Work out how many lines in the data below include "each", then reply with that number only.

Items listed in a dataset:
■ ■ ■ ■ ■
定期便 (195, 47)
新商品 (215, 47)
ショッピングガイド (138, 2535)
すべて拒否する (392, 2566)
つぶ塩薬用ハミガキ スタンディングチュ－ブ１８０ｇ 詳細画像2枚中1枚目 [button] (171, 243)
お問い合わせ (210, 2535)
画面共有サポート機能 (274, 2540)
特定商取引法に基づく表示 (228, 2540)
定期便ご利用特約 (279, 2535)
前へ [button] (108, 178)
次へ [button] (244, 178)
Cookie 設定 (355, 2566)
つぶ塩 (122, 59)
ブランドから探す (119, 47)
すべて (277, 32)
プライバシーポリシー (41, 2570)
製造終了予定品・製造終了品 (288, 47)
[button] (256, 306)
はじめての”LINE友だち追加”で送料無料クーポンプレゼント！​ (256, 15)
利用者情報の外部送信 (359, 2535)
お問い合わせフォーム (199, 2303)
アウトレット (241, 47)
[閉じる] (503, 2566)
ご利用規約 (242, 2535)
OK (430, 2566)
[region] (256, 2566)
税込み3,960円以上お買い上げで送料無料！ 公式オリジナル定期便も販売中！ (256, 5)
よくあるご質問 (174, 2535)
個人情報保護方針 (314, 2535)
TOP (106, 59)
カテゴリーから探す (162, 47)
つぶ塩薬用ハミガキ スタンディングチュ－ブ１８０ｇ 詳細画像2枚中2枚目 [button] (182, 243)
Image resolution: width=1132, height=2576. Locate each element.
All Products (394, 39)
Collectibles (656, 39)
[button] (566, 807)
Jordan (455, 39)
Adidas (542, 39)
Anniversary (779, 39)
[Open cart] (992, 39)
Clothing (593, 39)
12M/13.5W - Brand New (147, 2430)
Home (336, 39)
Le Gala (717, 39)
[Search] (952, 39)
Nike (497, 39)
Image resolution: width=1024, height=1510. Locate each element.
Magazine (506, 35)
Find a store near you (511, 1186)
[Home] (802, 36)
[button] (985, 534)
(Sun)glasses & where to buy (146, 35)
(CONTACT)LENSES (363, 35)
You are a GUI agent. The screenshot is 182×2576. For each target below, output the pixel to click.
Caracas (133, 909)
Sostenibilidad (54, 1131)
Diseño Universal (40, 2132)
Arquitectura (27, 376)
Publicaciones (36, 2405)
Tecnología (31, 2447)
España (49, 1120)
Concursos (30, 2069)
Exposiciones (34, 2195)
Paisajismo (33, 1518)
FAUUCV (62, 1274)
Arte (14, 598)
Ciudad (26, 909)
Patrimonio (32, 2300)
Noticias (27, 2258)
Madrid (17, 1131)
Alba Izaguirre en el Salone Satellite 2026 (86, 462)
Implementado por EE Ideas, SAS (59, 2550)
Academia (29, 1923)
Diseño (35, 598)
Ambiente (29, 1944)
■ ■ ■ ■ ■
Task solution - 3